But as I understand a "stratagem" is used to gain an "unfair" advantage. 4e tried to make combat "fair".
No there is nothing fair or unfair mentioned in the definition of stratagem that is your bias. And nobody wants a fair combat in D&D land not a soul. They want winning odds one way or another. I think skill challenges are a fine tool for making the odds beatable better than a spell casters insta wins (yes most of those are gone but sleep really was a pretty done deal as were many others)

The McGuffin generally refers to a situation usually tied to an item needed to defeat but more generally any enemy so badass it needs extra arrangements to bring things down so they are beatable ie to unfairly beat the enemy. How that looks? the enemy would have been a level +7 encounter insane except for extreme optimizers... but your skill challenge either avoids or does things like bloodies the enemy or removes all the enemies minions they depend on or whatever makes it work etc.
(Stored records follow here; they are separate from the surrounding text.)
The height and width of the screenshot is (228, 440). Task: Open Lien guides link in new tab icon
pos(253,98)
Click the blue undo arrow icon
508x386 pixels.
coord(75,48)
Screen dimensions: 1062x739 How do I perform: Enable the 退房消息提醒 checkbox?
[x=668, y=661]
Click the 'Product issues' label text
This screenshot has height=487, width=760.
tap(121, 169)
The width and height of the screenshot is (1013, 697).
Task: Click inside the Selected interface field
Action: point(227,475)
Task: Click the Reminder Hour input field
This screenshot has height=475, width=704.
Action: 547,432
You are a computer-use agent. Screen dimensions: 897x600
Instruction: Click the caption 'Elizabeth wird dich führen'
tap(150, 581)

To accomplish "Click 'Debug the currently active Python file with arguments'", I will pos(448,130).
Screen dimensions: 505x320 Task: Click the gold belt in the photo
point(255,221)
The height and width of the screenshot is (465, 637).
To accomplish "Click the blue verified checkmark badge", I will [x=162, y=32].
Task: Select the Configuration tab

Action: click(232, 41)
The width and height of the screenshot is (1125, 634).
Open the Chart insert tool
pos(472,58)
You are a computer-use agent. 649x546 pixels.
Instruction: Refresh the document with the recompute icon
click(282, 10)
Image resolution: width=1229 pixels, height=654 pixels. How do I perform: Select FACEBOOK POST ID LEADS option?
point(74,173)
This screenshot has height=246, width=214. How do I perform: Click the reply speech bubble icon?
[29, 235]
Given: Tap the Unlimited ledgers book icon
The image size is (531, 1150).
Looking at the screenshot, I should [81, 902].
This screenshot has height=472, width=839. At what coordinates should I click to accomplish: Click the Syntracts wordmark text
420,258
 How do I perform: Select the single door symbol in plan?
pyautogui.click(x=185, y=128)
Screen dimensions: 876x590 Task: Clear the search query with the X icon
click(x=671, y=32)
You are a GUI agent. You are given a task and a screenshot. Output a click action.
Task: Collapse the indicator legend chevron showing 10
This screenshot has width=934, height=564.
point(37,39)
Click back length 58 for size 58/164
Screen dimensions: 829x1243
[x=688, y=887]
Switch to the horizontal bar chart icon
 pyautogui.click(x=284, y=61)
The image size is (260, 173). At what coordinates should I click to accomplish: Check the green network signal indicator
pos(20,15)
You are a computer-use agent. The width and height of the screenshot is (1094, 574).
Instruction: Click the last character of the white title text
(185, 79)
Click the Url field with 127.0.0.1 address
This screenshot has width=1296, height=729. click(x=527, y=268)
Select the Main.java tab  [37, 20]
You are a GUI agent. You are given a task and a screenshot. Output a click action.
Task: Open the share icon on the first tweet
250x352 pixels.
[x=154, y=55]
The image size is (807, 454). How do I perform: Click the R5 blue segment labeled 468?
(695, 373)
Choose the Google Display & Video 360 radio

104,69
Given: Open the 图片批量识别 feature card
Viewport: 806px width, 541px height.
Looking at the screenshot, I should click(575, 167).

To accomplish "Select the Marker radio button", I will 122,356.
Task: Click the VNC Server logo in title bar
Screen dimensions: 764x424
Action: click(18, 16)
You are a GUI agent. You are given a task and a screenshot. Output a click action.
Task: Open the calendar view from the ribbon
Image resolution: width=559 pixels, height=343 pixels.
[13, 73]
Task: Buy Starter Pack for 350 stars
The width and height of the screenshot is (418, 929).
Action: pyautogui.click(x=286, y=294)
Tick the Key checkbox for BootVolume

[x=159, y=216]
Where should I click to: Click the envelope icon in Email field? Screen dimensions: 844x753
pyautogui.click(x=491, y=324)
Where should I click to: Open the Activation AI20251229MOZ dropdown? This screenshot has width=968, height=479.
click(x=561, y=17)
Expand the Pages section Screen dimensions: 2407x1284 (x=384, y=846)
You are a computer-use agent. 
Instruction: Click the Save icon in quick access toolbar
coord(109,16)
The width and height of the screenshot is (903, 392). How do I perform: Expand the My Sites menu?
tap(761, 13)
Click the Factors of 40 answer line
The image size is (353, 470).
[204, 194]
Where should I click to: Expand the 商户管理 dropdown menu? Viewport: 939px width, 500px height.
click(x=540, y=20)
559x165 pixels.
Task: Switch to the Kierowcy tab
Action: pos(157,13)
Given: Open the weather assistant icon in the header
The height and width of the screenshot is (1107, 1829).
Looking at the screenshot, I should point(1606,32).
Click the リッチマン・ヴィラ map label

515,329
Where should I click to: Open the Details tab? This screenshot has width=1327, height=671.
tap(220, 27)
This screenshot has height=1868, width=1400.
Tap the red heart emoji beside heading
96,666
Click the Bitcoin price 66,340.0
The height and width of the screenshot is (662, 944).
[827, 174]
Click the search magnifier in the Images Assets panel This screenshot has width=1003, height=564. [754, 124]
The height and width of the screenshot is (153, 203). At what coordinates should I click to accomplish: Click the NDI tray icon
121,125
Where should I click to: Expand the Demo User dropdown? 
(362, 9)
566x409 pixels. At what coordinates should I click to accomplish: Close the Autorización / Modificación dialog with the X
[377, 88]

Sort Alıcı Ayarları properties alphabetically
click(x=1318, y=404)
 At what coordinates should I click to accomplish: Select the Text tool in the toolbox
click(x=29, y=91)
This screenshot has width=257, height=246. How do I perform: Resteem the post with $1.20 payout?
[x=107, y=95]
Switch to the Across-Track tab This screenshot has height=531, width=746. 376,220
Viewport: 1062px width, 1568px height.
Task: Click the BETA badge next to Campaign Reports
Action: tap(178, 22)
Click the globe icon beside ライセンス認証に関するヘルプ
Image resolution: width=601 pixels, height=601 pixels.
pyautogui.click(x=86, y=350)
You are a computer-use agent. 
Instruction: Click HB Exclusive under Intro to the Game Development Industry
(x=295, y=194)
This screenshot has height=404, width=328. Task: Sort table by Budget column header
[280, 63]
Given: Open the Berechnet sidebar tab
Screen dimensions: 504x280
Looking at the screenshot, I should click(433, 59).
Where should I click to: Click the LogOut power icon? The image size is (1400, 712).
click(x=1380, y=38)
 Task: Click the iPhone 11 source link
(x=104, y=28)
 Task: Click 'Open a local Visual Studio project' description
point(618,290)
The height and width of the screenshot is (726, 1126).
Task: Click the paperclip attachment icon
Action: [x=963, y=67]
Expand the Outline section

What exact effects can be achieved by a skill challenge as I said are up to your game. Escapes (aka avoiding entirely are a classic SC) and if you literally said you couldn't avoid a fight it was the DM deciding that.

Skill challenges are really just a DM tool and I would say their effects are even on the table without explicitly using that tool but they provide general guidelines for reward worthy challenges that are not combat themselves. They are very open ended on purpose so your players and DM can decide what can be accomplished.

I don't expect playing playing without magic items. They belong to my DnD game as do wizards and fighters. And yes, they help martial characters keep up with magic characters.
So magic items made for casters are not helping casters very much?
Magic weapons are helping non casters because non-casters use them... seems like a no duh

Side effect ends up being with magic items are explicitly optional in 5e if non-casters according to you need them more then some campaigns will nerf martial types and the game says cool go ahead they are optional (aka martial types do not need to be significant)

It was common to have a low magic item campaign back in the day

I can do that low magic in 4e and nobody gets nerfed in fact I can do a no magic game without casters even (with no or very very extremely few monster differences).

Invisibility spells cast on stealthy characters preferentially are a 4e thing too ... just like Warlords preferentially targeting barbarians.